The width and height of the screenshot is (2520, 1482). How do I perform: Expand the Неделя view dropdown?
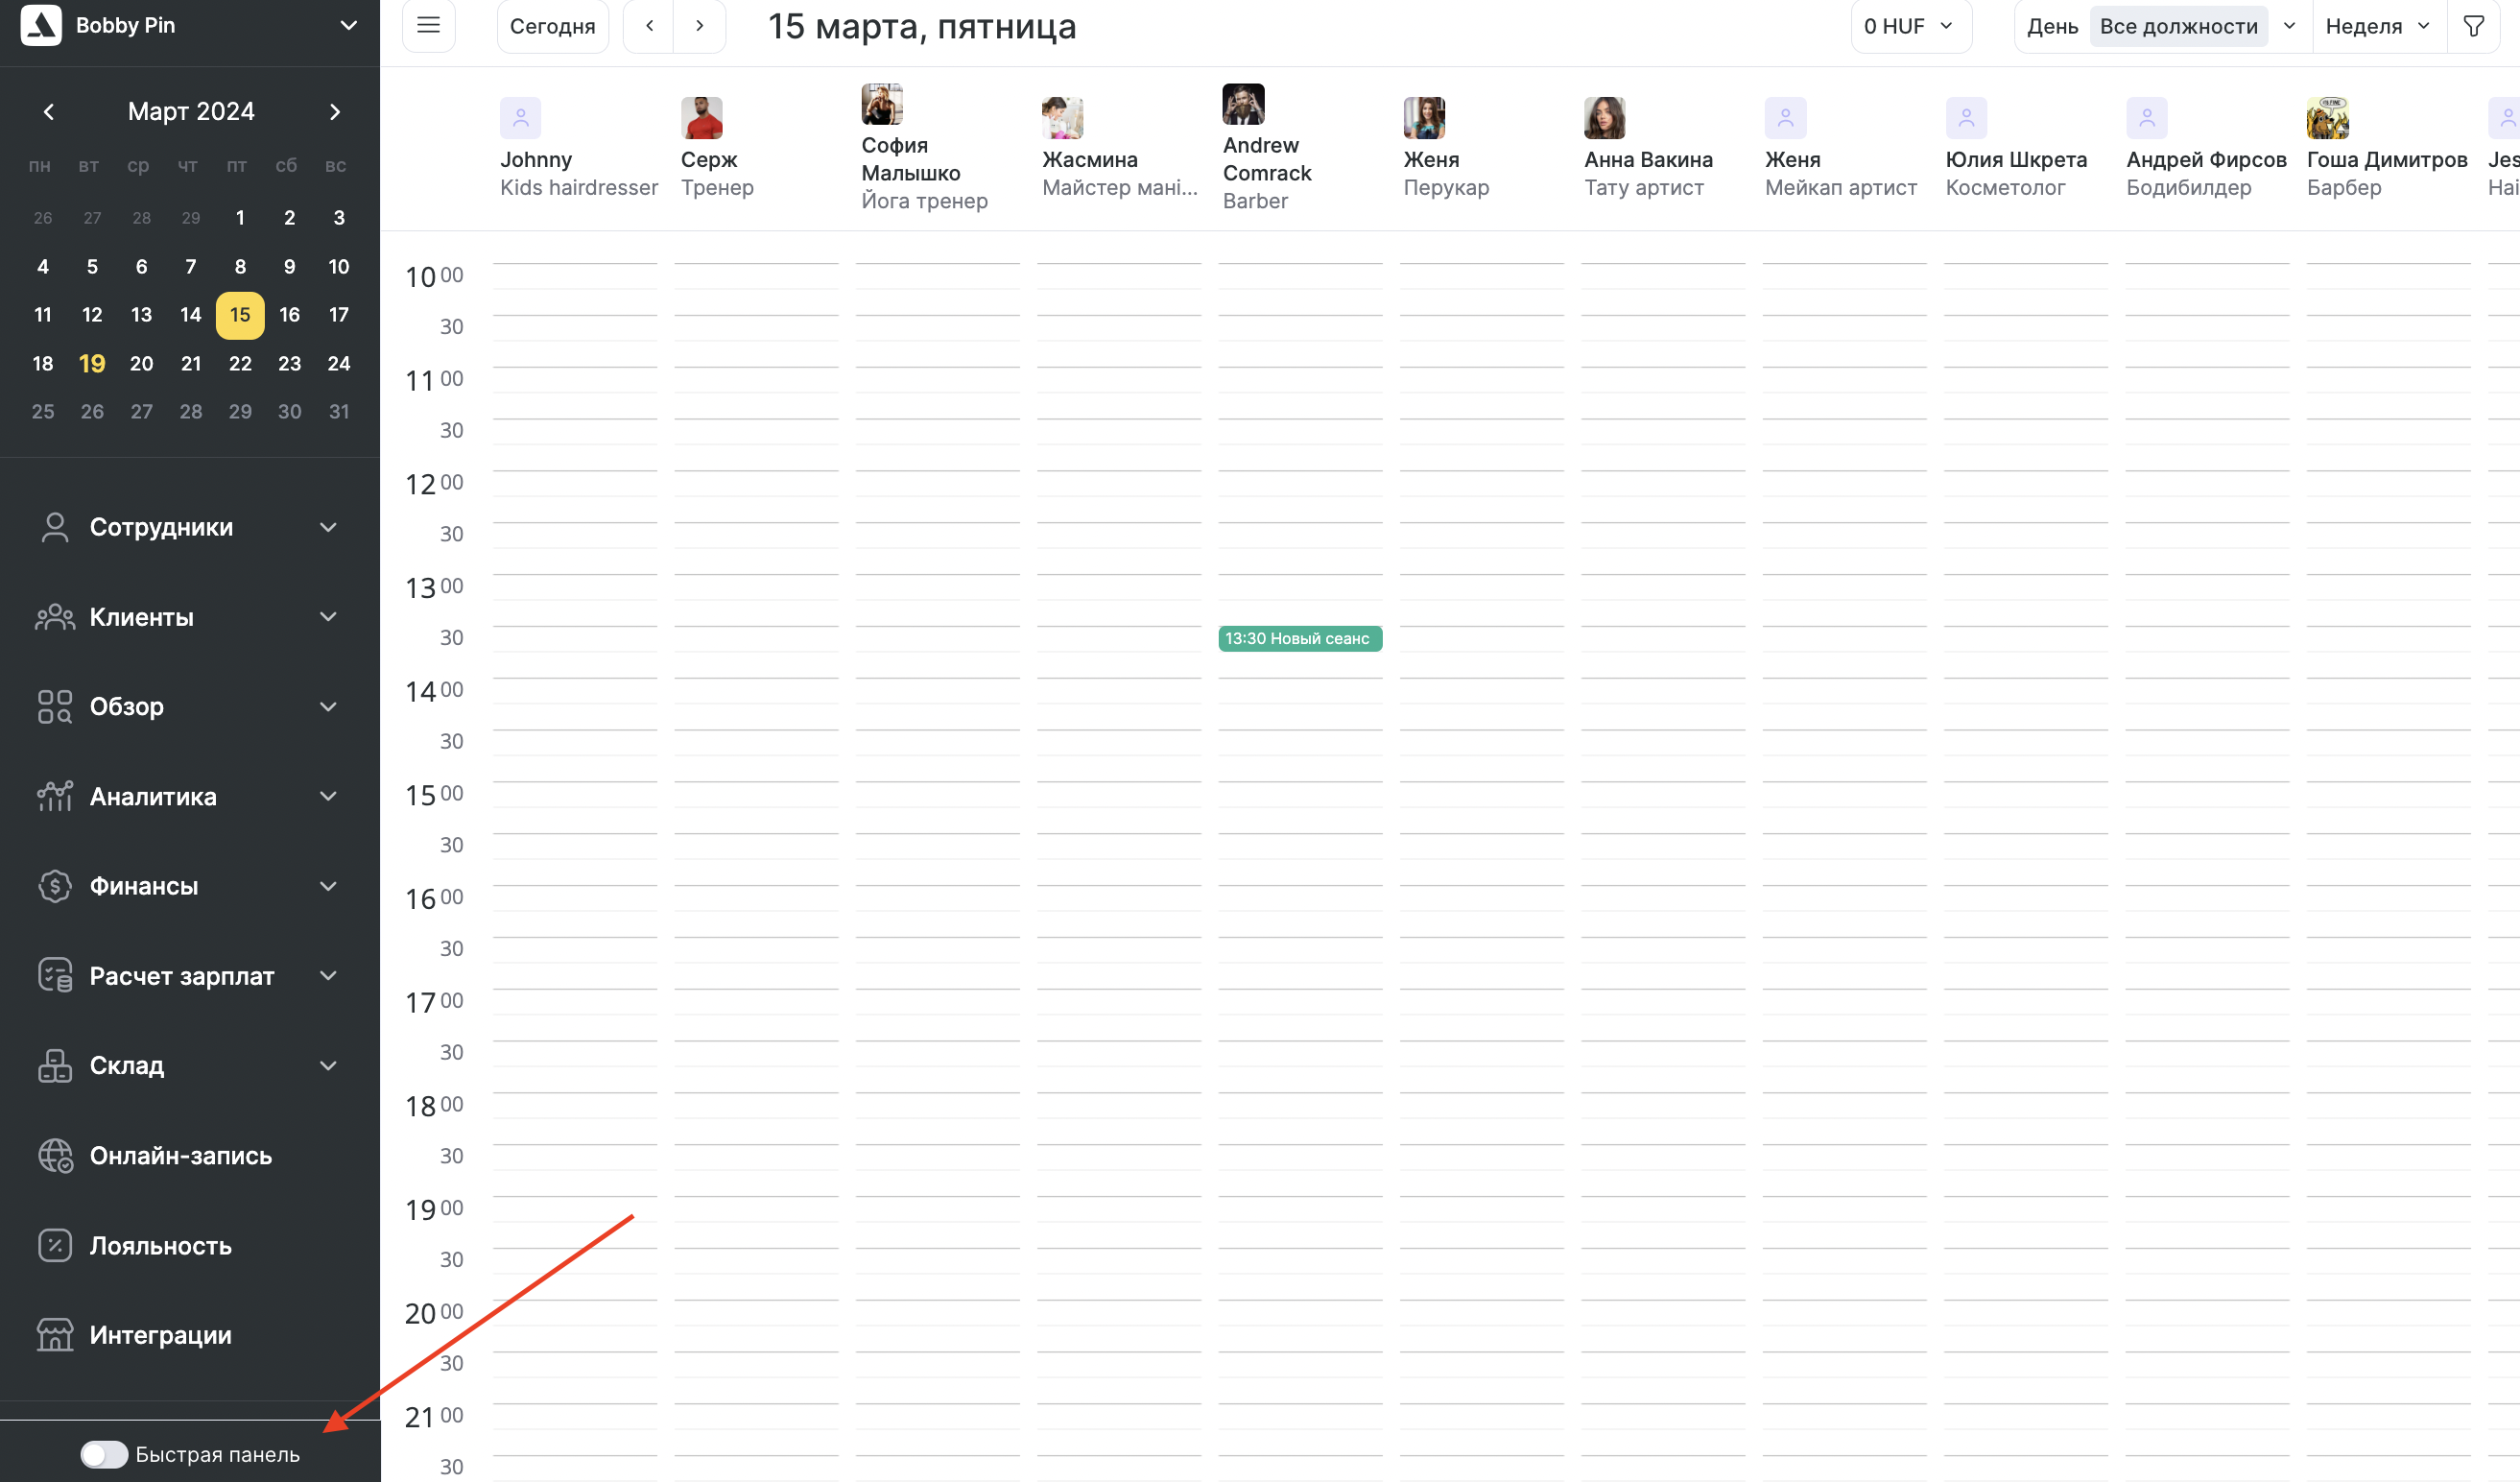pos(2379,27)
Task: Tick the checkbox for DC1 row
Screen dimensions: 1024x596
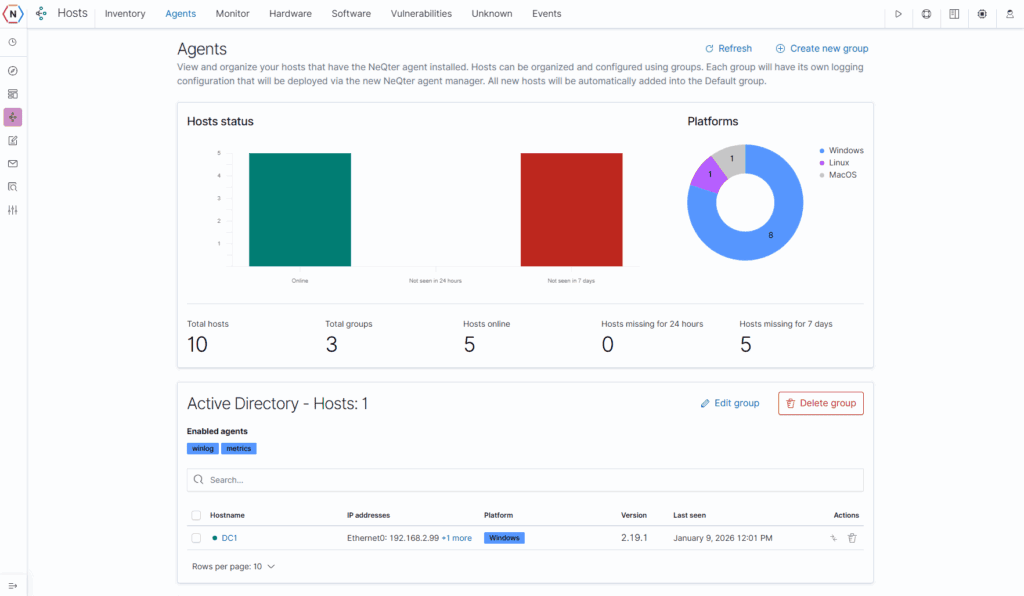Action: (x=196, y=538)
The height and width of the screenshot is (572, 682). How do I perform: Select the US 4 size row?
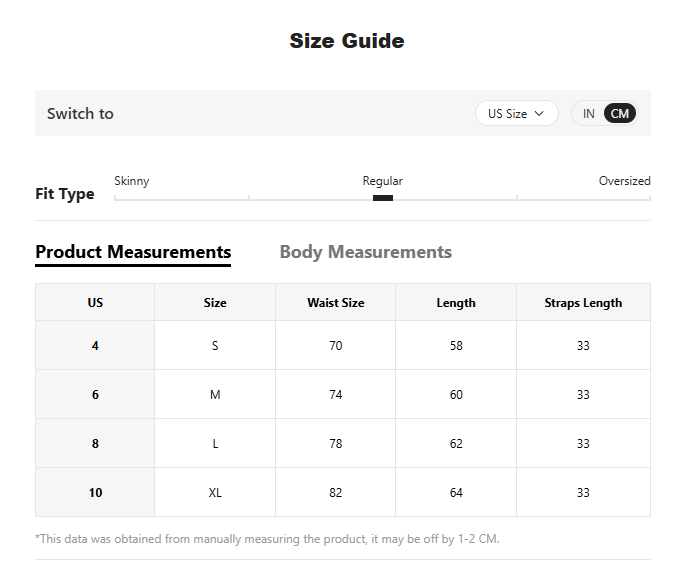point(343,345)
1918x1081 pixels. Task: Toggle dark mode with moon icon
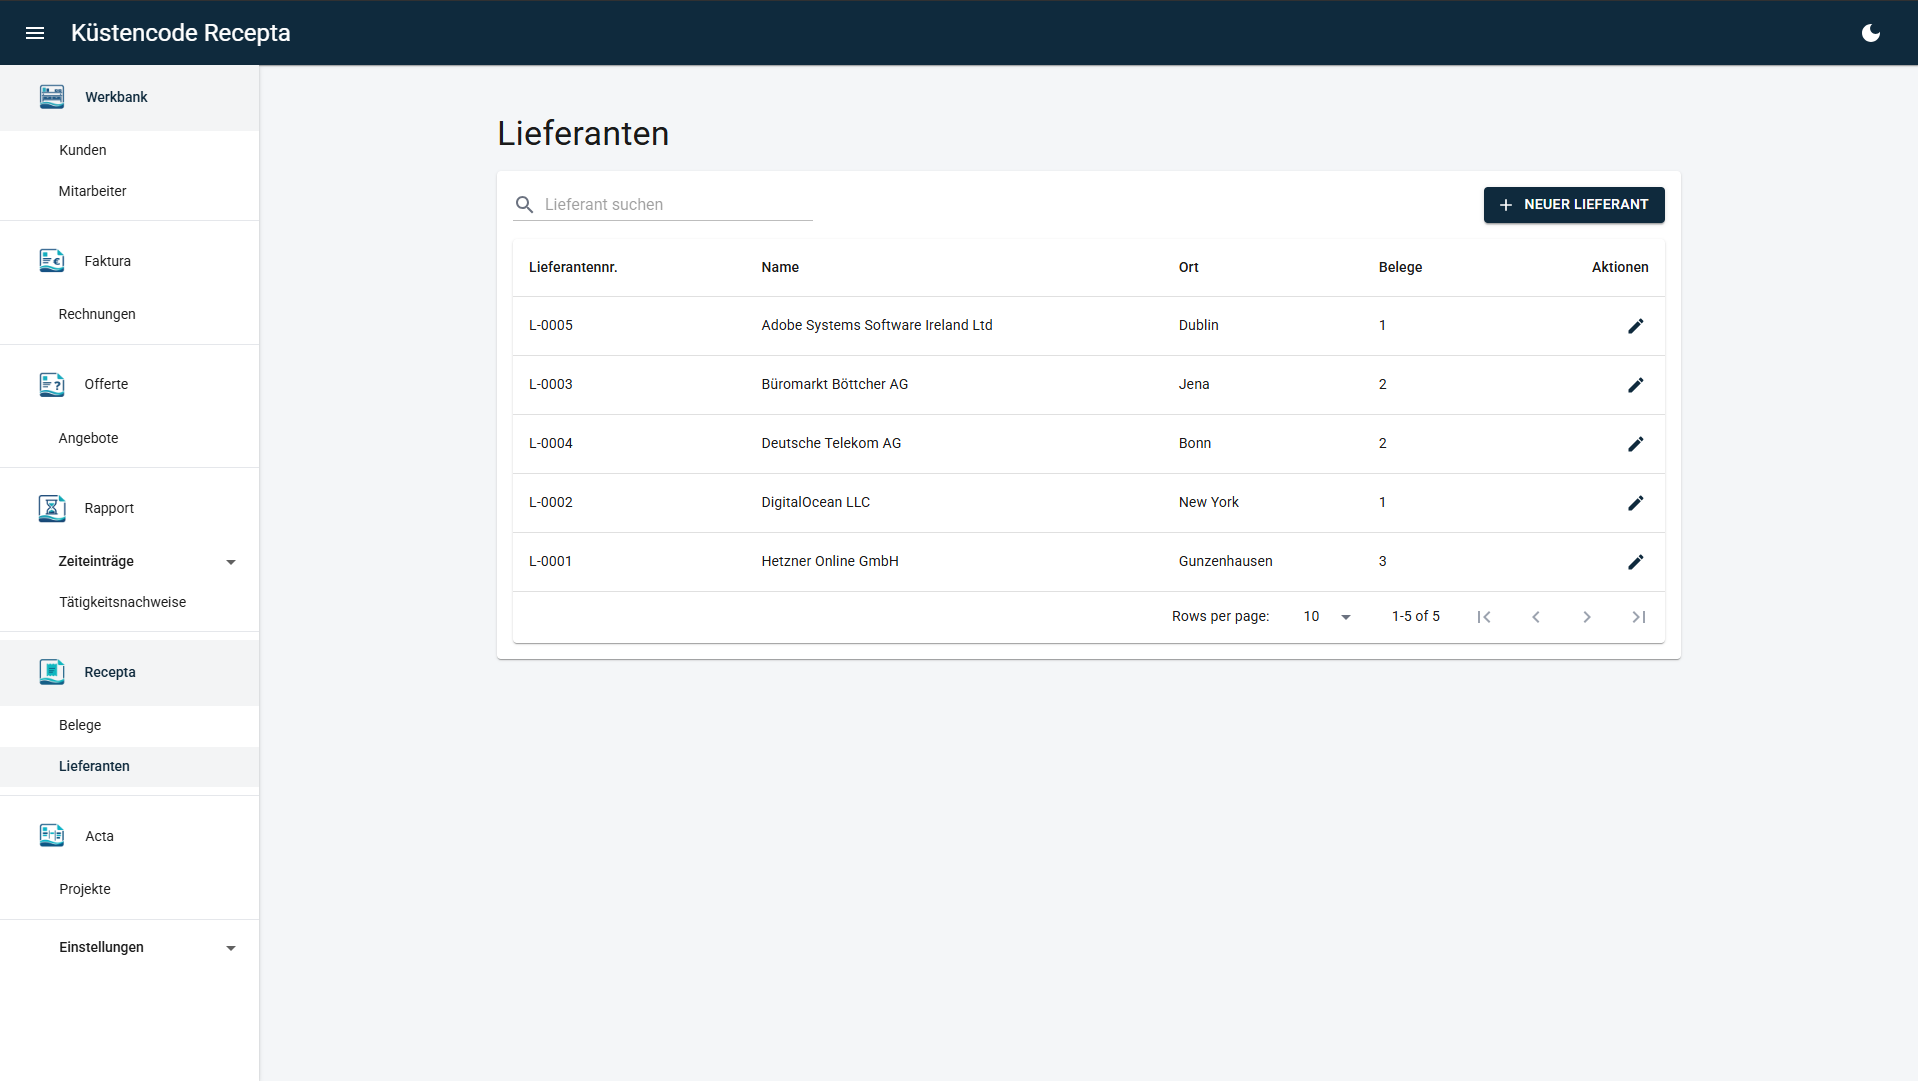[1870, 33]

**HOW TO COMPLETE THIS TASK:**
Starting at the line with "The height and", write out every line exactly through the final line of the records above, both included, and skip the pictures.

**RESPONSE TO THIS EXERCISE:**
The height and width of the screenshot is (572, 682). How do I perform: Select the US 4 size row?
point(343,345)
1918x1081 pixels. Task: Toggle dark mode with moon icon
[1870, 33]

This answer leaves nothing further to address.